Trump understands this rhythm instinctively. He throws verbal grenades and watches the smoke rise. While the press scrambles to analyze the shrapnel, quieter decisions are made in conference rooms with carpet thick enough to muffle conscience.
It is easy to mock his theatrics. The gold decor. The rambling speeches. The fixation on loyalty. But spectacle is not the same as incompetence. Spectacle is cover.
The real danger is normalization. Each broken norm becomes a new baseline. Each ethical lapse becomes a footnote. Each conflict of interest is waved away as politics as usual. Citizens adjust. Outrage dulls. The extraordinary becomes routine.
And in that routine, power consolidates.
The Epstein saga lingers because it represents a crack in the facade. It hints that the elite class, regardless of party, may share more in common with each other than with the voters who send them to office. It suggests that accountability stops at certain zip codes.
Trump’s brand is anti-elite. But he swims in elite waters. He golfs with them, litigates with them, negotiates with them. He may despise particular individuals, but he reveres the hierarchy that crowns them.
Meanwhile, the working class cheers the spectacle, hoping that someone at the top will finally smash the system that keeps them down. They are not fools. They know the game is rigged. They feel it in every hospital bill and student loan statement.
The tragedy is that anger can be redirected more easily than it can be satisfied. Instead of dismantling monopolies, we argue about culture wars. Instead of reforming campaign finance, we debate flags and bathrooms and library books. The structure remains intact while the citizens fight over the paint.
And the press? The press must decide whether it is a watchdog or a stenographer.
If the president treats decorum like a punchline, journalists should not feel obligated to maintain it as dogma. Professionalism does not mean passivity. It means rigor. It means relentless questioning. It means following the money even when it leads to advertisers or political allies.
Civility without accountability is theater.
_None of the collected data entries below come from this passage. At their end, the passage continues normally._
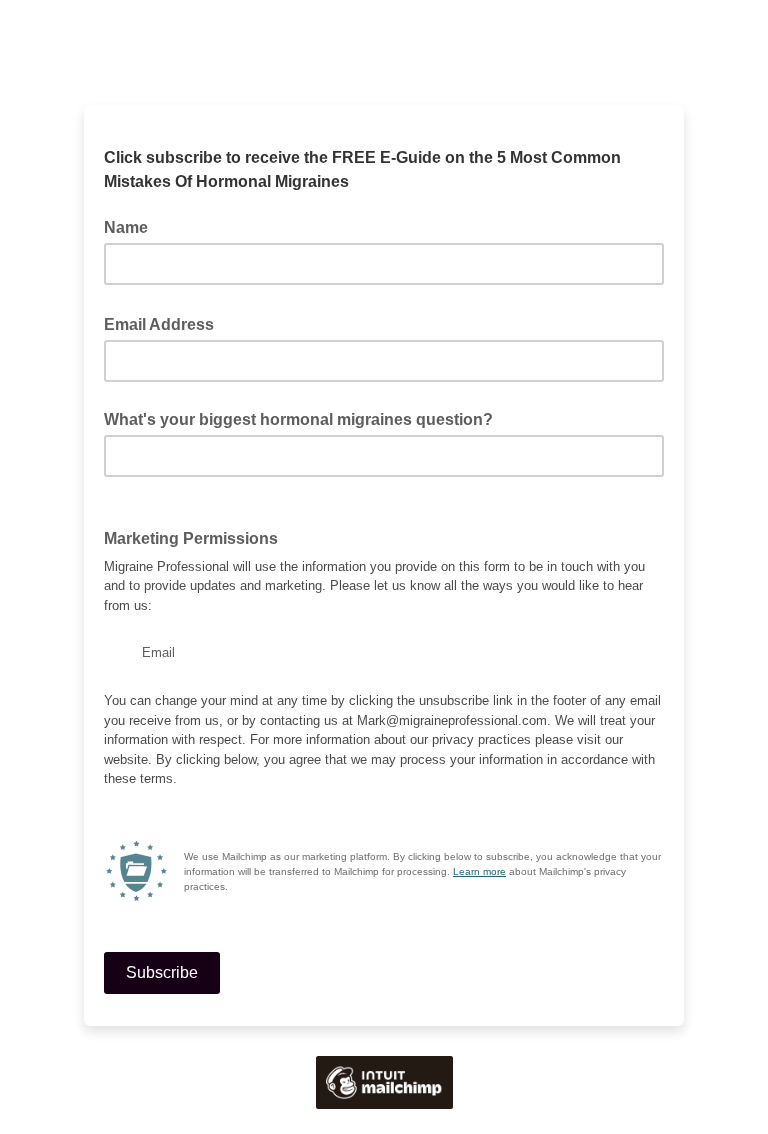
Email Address (165, 323)
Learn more (479, 871)
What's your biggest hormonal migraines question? (298, 419)
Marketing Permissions (197, 537)
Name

Trump thrives on chaos. Chaos obscures detail. Detail is where truth lives. The challenge for the press and the public is to refuse distraction. To demand records. To demand transparency on the Epstein files. To demand clarity on foreign entanglements. To demand proof when corporations claim hardship while posting record profits.
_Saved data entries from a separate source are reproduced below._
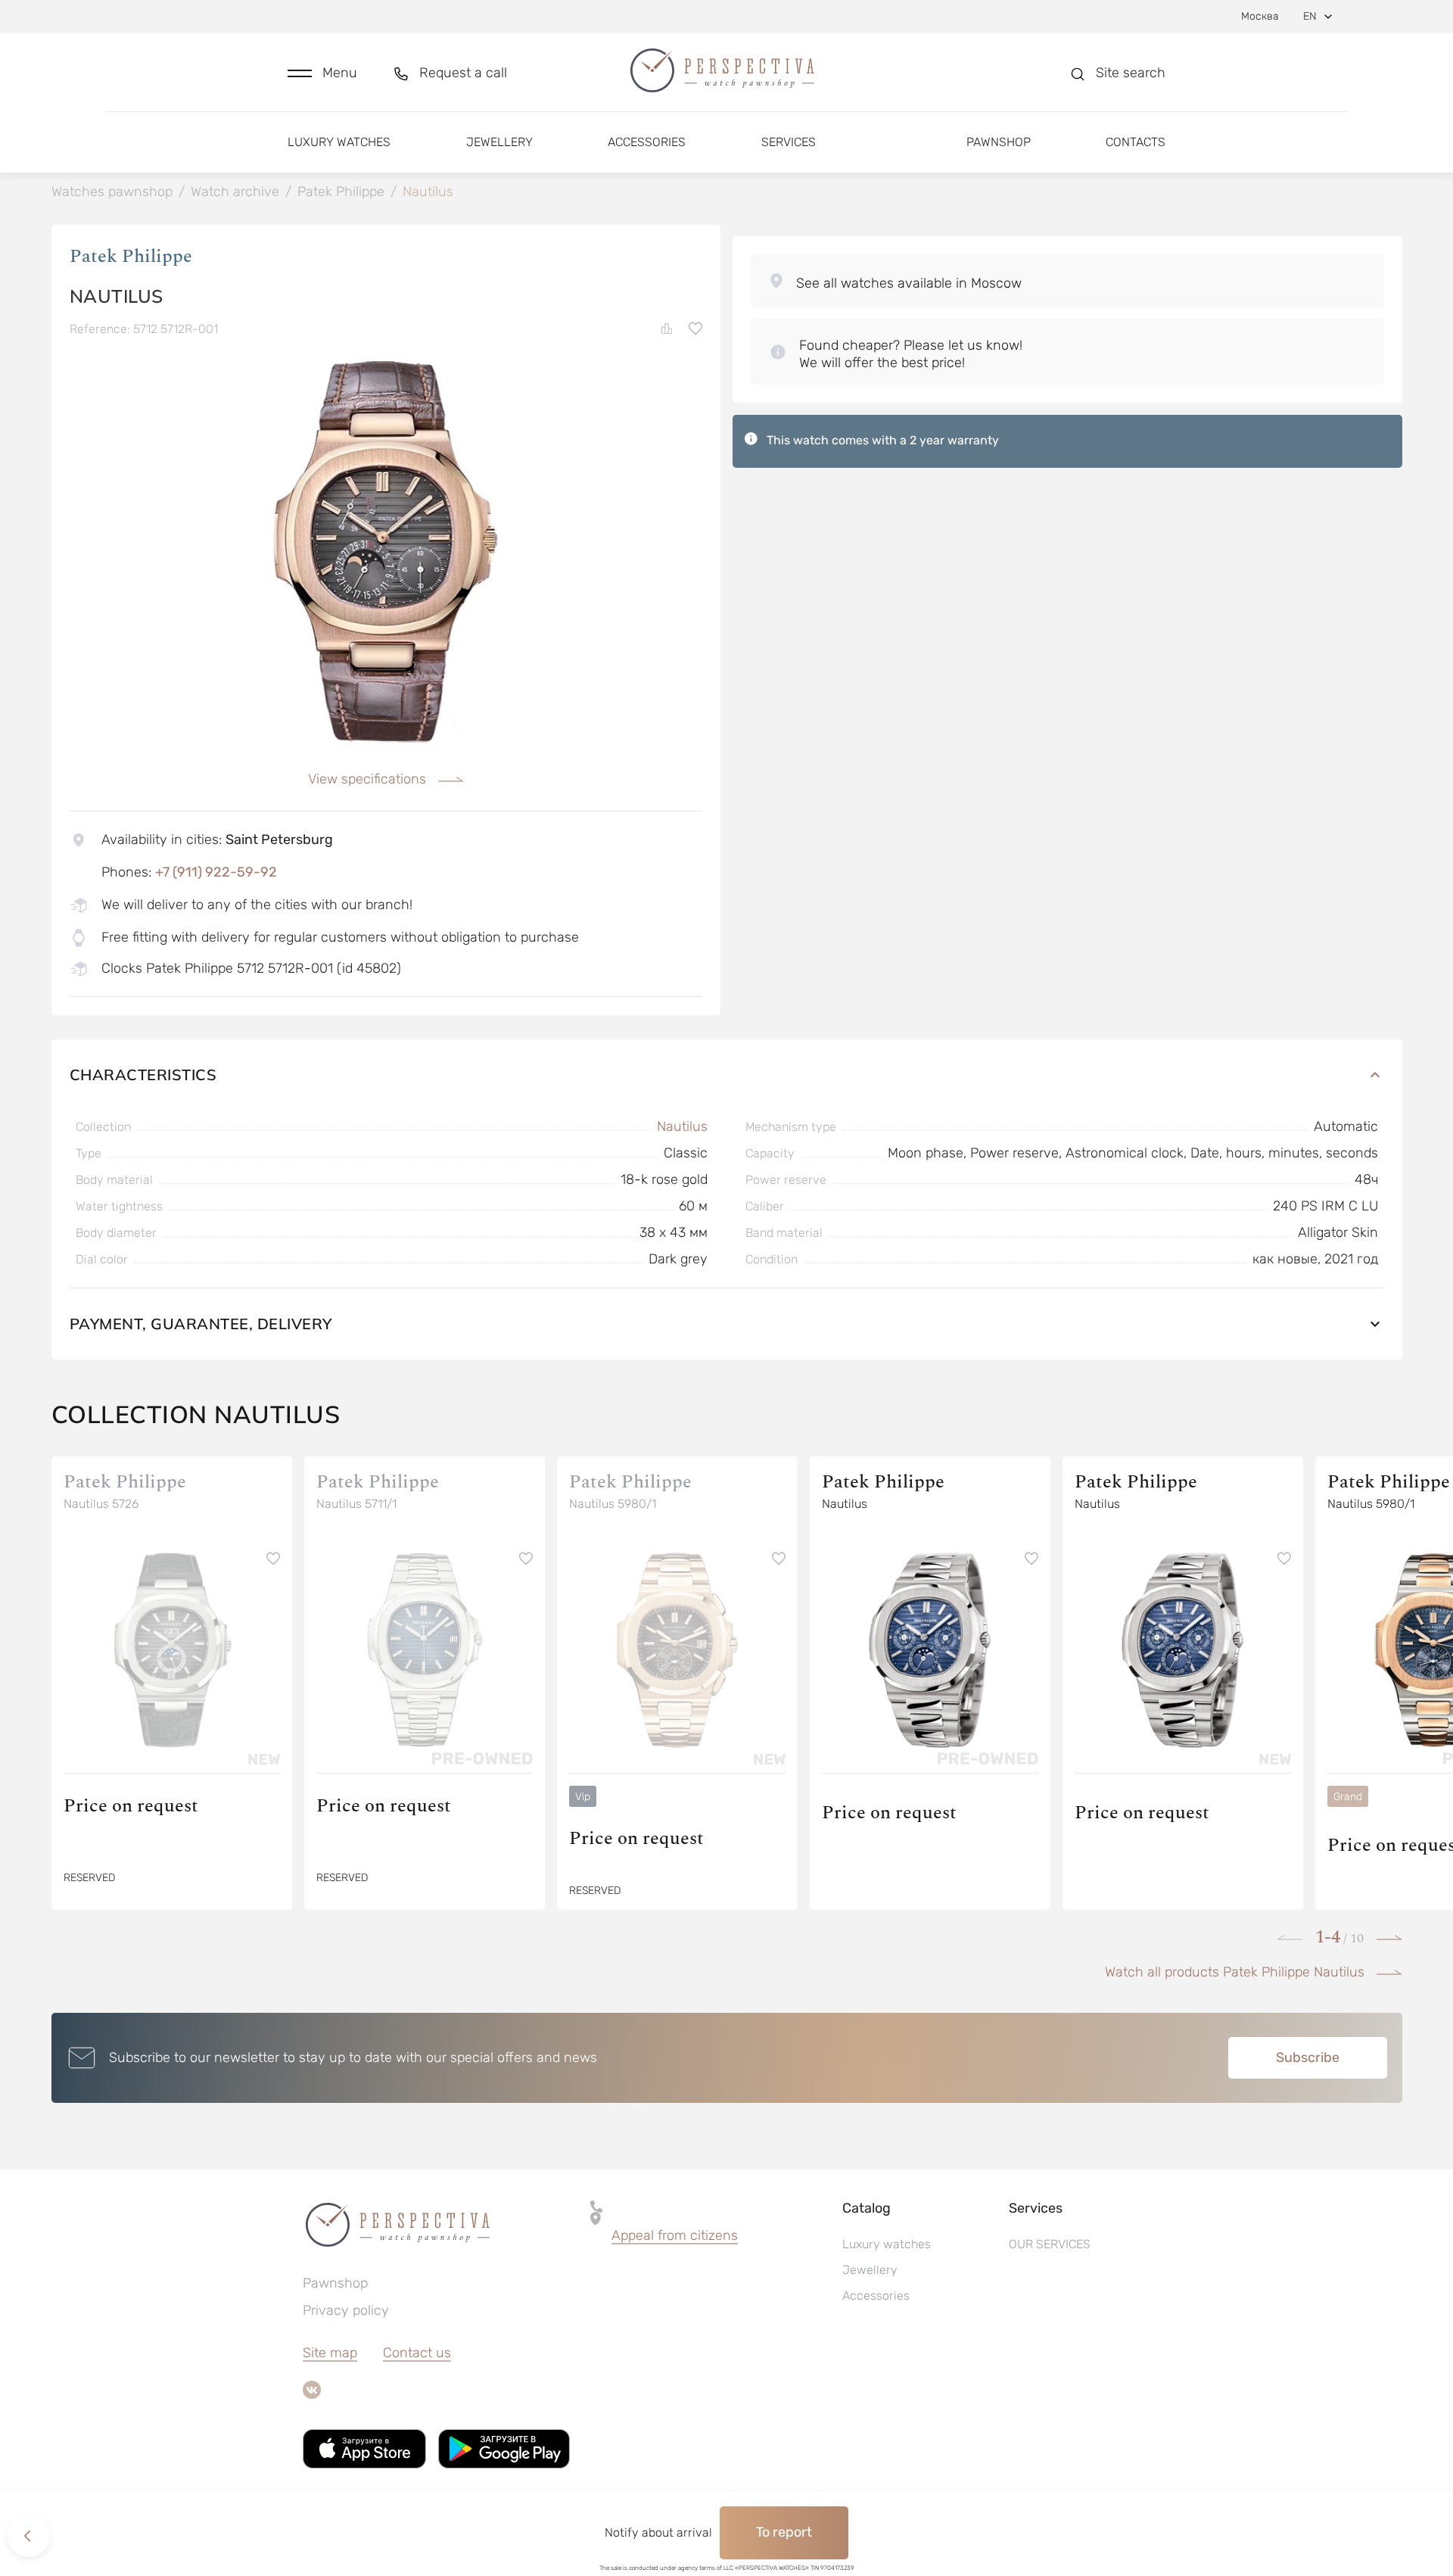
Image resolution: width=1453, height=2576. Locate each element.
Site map (330, 2352)
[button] (322, 73)
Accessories (647, 142)
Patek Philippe (131, 256)
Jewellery (499, 142)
None of this requires hero worship or hysteria. It requires attention.
The American experiment is not dying in a blaze of revolution. It is being nibbled at the edges by greed, cowardice, and exhaustion. Trump is not the sole architect. He is a symptom and an accelerant. He reveals what was already decaying.
The question is not whether he is professional. The question is whether the institutions surrounding him are strong enough to outlast personality.
History will not remember the tweets. It will remember the consequences. It will remember whether laws were enforced evenly, whether alliances were handled with prudence, whether corporate power was restrained or unleashed.
And it will remember whether the press barked or wagged.
The smell in Washington remains. It clings to curtains and committee rooms. It seeps into appropriations bills and executive orders. It is the smell of power that believes it can outlast scrutiny.
Maybe it can. Empires have endured worse.
But every empire eventually learns that spectacle cannot replace substance forever. The crowd grows restless. The debts accumulate. The truth surfaces, sometimes in courtrooms, sometimes in archives, sometimes in the quiet testimony of those who refuse to forget.
Until then, the show goes on. The president performs. The corporations profit. The foreign policy machine hums. The files remain sealed or selectively leaked. The voters argue. The cameras roll.
And somewhere beneath the noise, the Republic waits to see if anyone still has the nerve to demand more than performance.